広島市は中国地方のなかでも大きな都市であるため、人口も多く栄えています。そして、人口が多いということは、それだけ日常的なトラブルも多くなるということです。

話し合いでトラブルが解決しない場合には、やむをえず裁判を起こすこともあるでしょう。たとえば、「スポーツ中にケガをしたが、相手が誠実に話し合いに応じてくれないため、民事裁判を起こして損害賠償を請求したい」と考えられる方もいるでしょう。

ところで、裁判をしようと民事訴訟の仕組みについて調べてみたら、「和解」をするケースが多いと知って驚かれる方も多いようです。実は、裁判をしたからといって必ずしも裁判所によって判決が下されるわけではないのです。本コラムでは、ベリーベスト法律事務所 広島オフィスの弁護士が、民事訴訟の流れと「和解」の仕組みについて、メリットやデメリットもあわせて解説します。

1、和解は「裁判外」と「裁判上」の二種類が存在

「和解」とは、争いがあった場合に当事者同士が話し合い、譲り合って問題を解決することをいいます。
和解が成立するためには、当事者の両方が譲歩する必要があります。当事者の一方だけが譲歩しても、和解は成立しません
また、法律上の手続きにおける和解は、「裁判外の和解」と「裁判上の和解」の二種類に分かれます。以下では、それぞれの特徴について解説します。

  1. (1)裁判外の和解

    「裁判外の和解」は、「私法上の和解」ともいわれます。
    民法第695条に規定されている契約の一種であり、裁判所は関与しない点が特徴です。

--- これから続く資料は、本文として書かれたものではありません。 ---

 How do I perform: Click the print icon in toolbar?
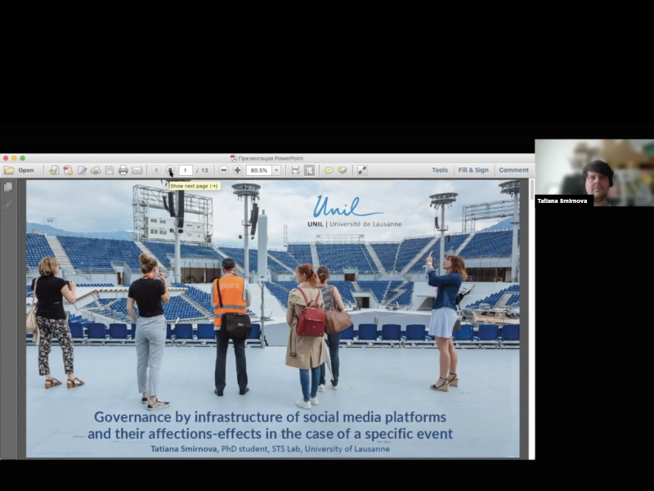coord(123,170)
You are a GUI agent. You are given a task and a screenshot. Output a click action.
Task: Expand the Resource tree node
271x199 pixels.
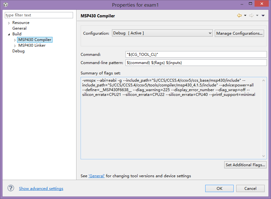9,23
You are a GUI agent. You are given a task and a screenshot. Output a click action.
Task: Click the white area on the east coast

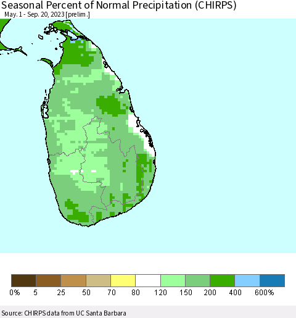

    裁判外の和解は、当事者間で問題解決のためにお互いが譲歩して、和解成立以降はその問題について争わないことを合意することで、成立します。
    ただし、双方で合意した内容が守られない場合は、契約不履行として合意を解除することもできるのです。

  2. (2)裁判上の和解

    「裁判上」の和解では、裁判所が関与します。また、裁判上の和解には、成立した場合はその内容が和解調書に記載されて、確定判決と同一の効力を有する、という特徴があります。
    たとえば、和解でお金を支払うと合意したにもかかわらずそれを守らずにいると、もう一方は民事執行法が定める手続きにしたがい、強制執行することができるようになるのです

    なお、裁判上の和解には「訴え提起前の和解」と「訴訟上の和解」があります。

    「訴え提起前の和解」は、訴えを起こす前に、当事者双方が簡易裁判所に申し立てて行う和解です。民事訴訟法第275条に規定されている手続きで、将来の訴訟を回避するために行われます。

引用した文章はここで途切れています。